» Listed entries:
━━━
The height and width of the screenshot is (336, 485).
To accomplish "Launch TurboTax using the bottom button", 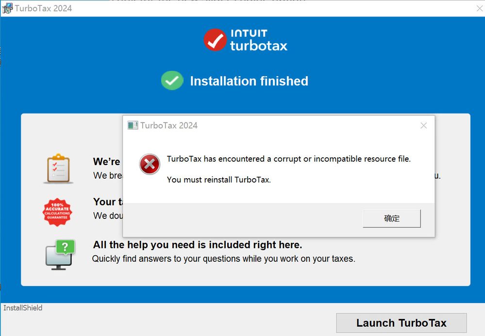I will [x=401, y=323].
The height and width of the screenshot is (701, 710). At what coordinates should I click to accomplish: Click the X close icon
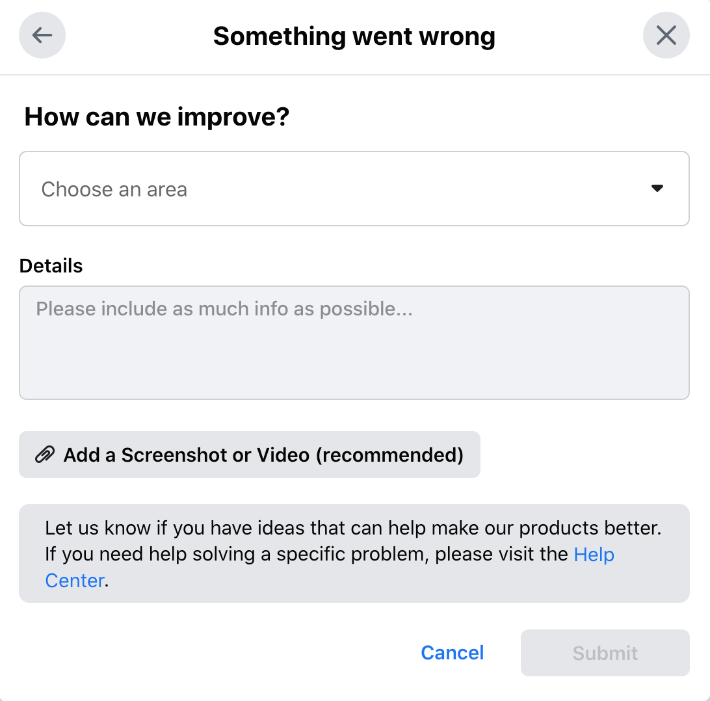666,35
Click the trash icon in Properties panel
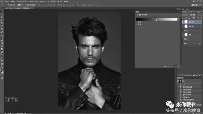203x114 pixels. (178, 67)
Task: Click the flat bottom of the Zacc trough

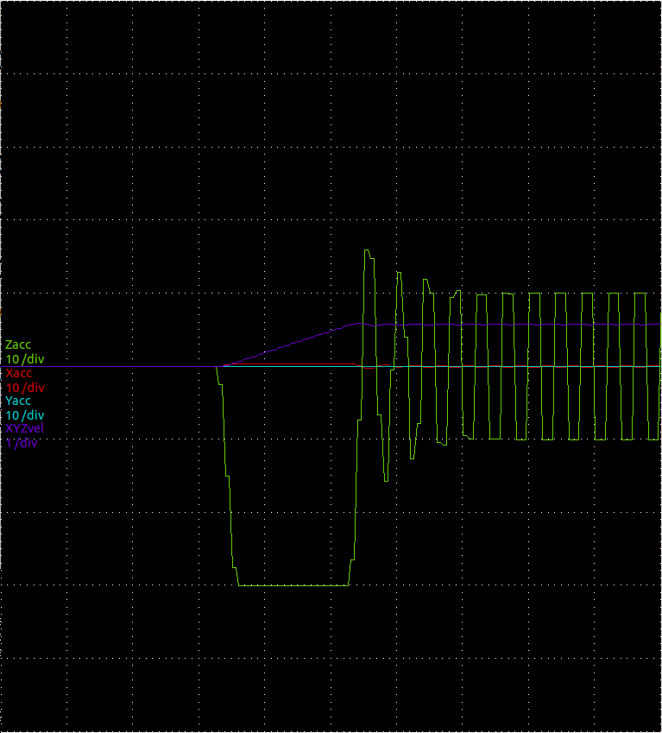Action: click(x=293, y=586)
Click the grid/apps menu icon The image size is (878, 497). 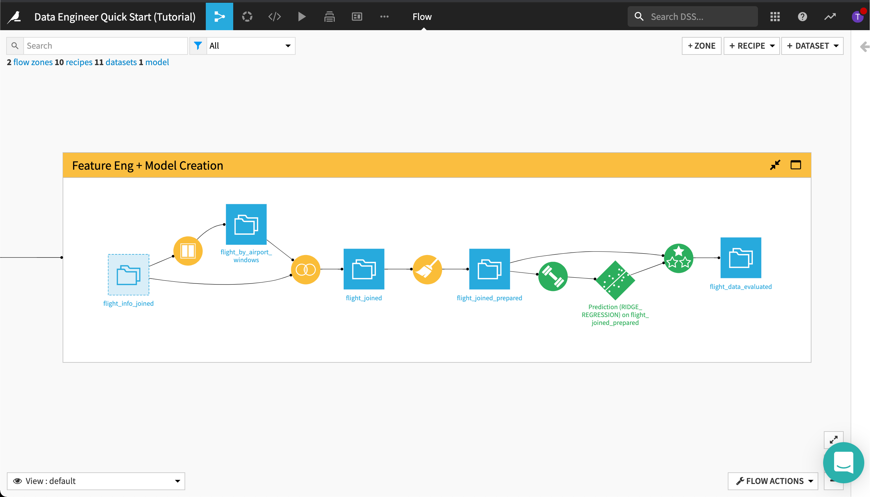[775, 16]
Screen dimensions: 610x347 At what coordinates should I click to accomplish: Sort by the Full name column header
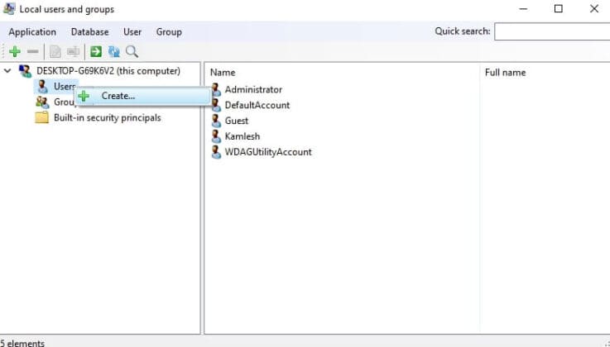click(x=505, y=73)
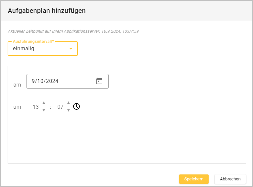This screenshot has height=187, width=253.
Task: Click the 'Ausführungsintervall*' field label
Action: coord(33,42)
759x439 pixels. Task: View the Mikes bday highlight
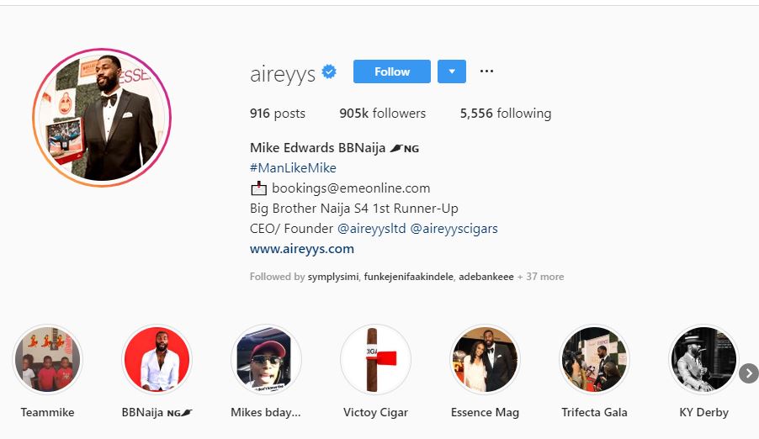pyautogui.click(x=266, y=360)
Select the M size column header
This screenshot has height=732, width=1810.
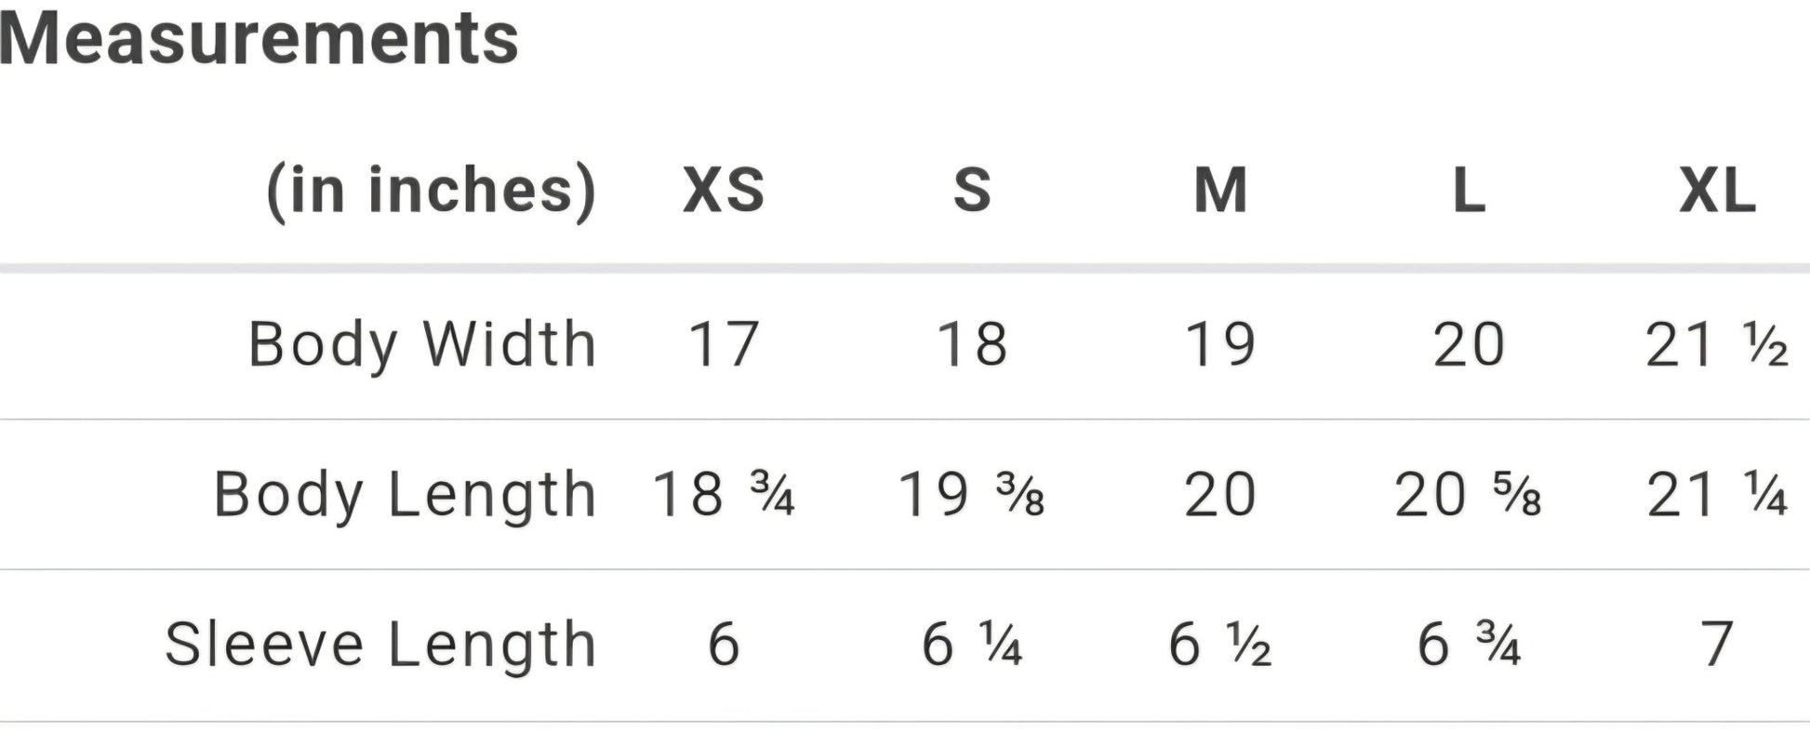click(1220, 191)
━━━
» Task to carry out:
When you find the line that contains "759x439 pixels. Task: View", retype it and every line after it through the end of the data above, exactly, with no pictures.

» Task solution:
759x439 pixels. Task: View the Mikes bday highlight
pyautogui.click(x=266, y=360)
Select the M size column header
This screenshot has height=732, width=1810.
click(1220, 191)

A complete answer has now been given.